Copy nothing but the lines below running from the line containing "Task: Create a New Sharing Rule" through the line containing "Select the Bare", both end lines included.
================================
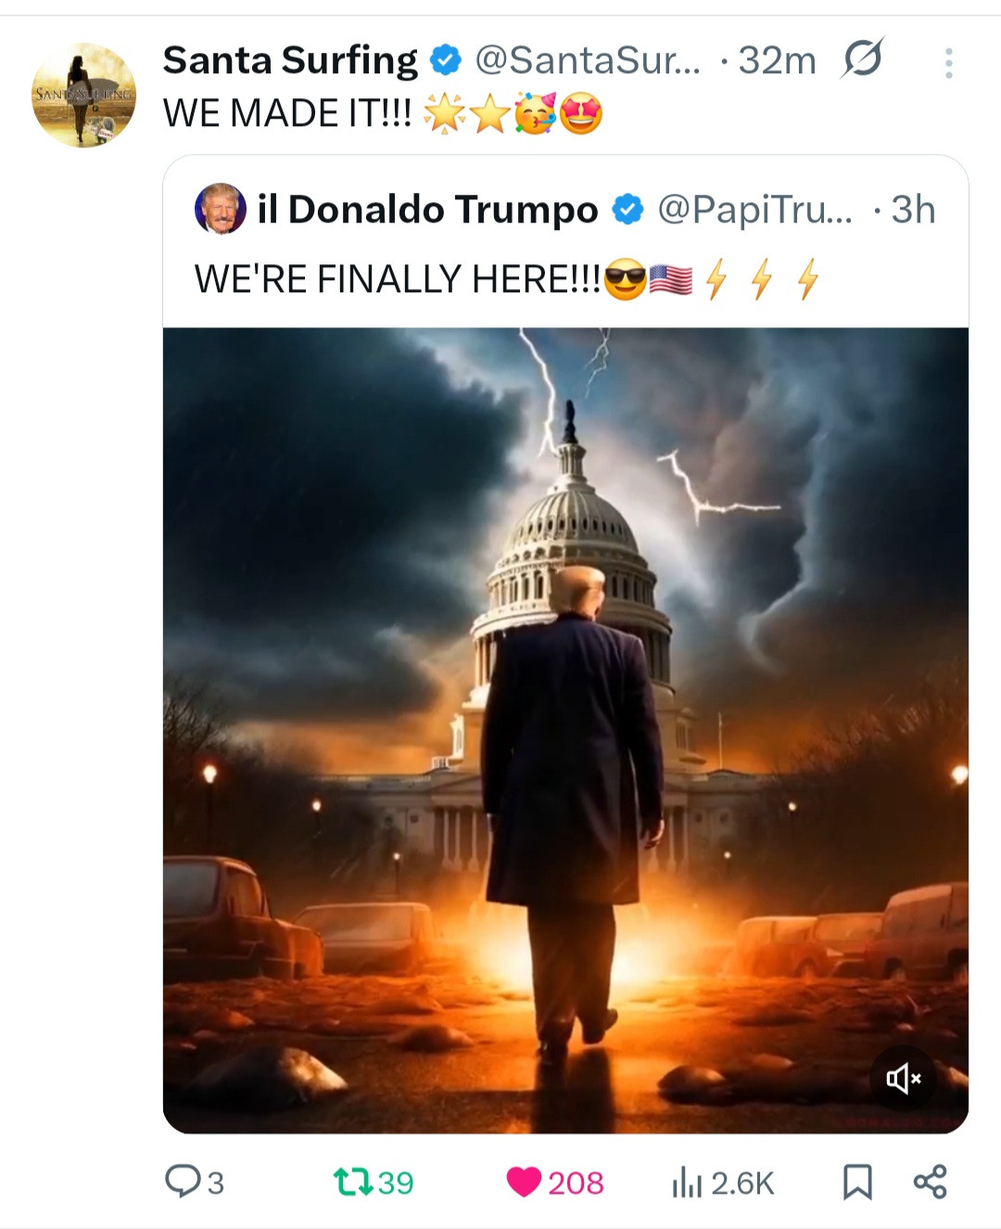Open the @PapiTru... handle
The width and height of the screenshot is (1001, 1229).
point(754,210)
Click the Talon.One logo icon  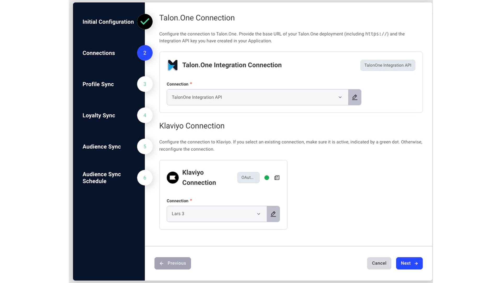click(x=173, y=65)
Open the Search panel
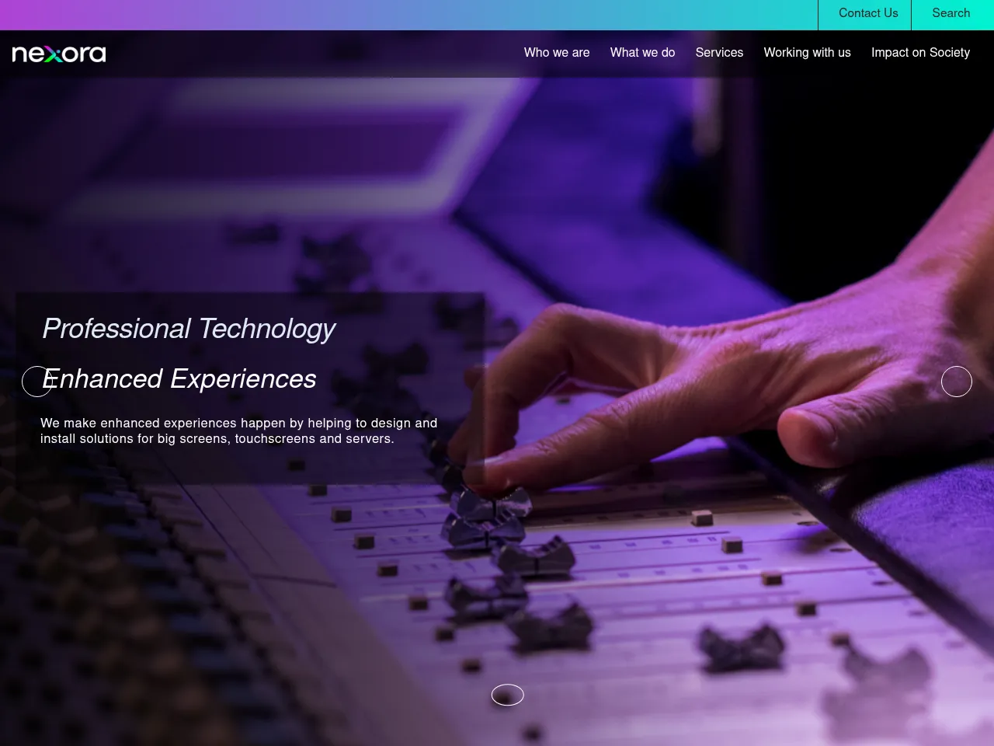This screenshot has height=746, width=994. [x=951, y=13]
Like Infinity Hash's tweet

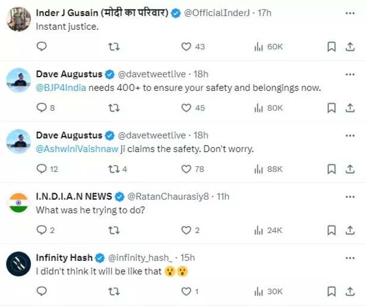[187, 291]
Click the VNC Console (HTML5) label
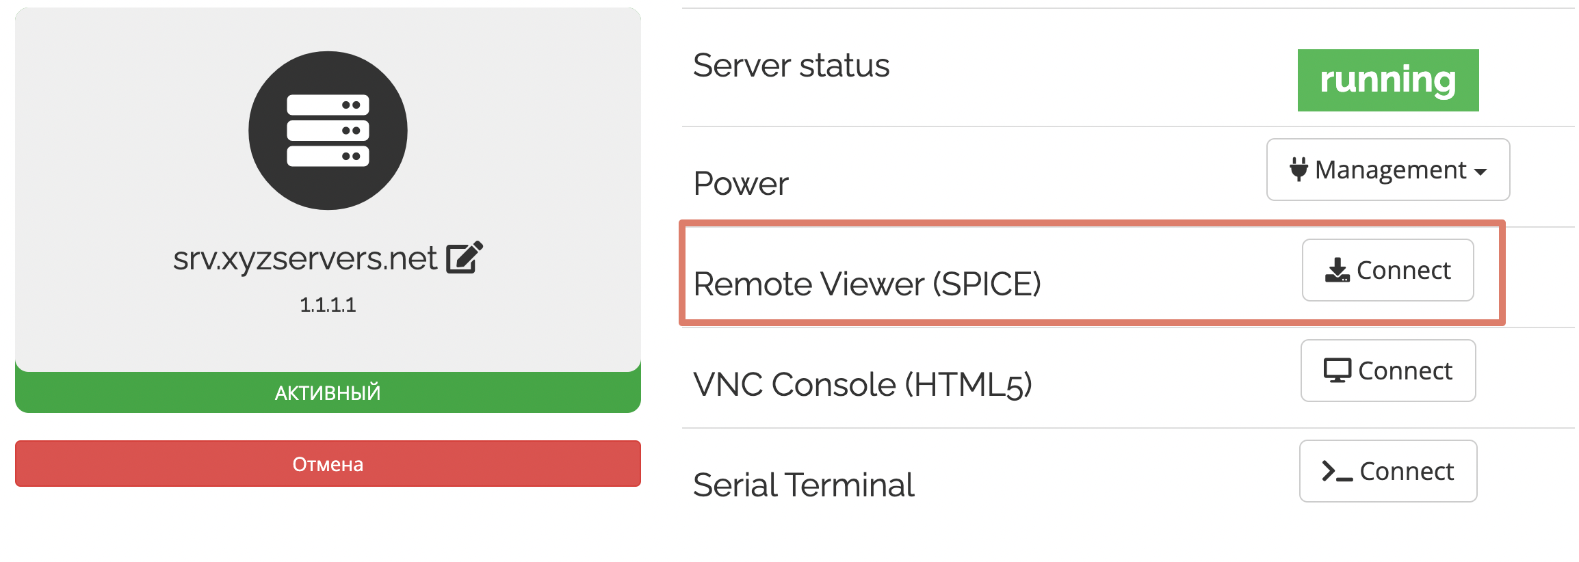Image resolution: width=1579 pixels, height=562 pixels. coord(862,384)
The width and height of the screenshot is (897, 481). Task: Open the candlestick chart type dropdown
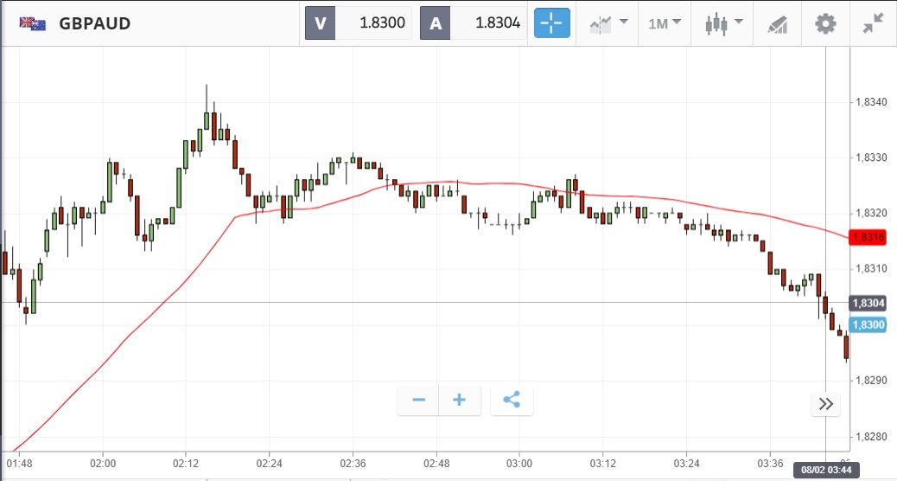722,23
================================
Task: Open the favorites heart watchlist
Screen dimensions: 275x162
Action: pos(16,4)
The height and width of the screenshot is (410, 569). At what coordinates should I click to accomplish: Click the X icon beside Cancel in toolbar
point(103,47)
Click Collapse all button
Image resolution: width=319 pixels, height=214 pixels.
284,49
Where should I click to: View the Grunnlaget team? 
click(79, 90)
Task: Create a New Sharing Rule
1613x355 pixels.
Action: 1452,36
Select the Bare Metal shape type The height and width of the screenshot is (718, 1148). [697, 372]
================================
**ANSWER TO THE EXERCISE:**
Task: Create a New Sharing Rule
1613x355 pixels.
Action: 1452,36
Select the Bare Metal shape type The height and width of the screenshot is (718, 1148). [697, 372]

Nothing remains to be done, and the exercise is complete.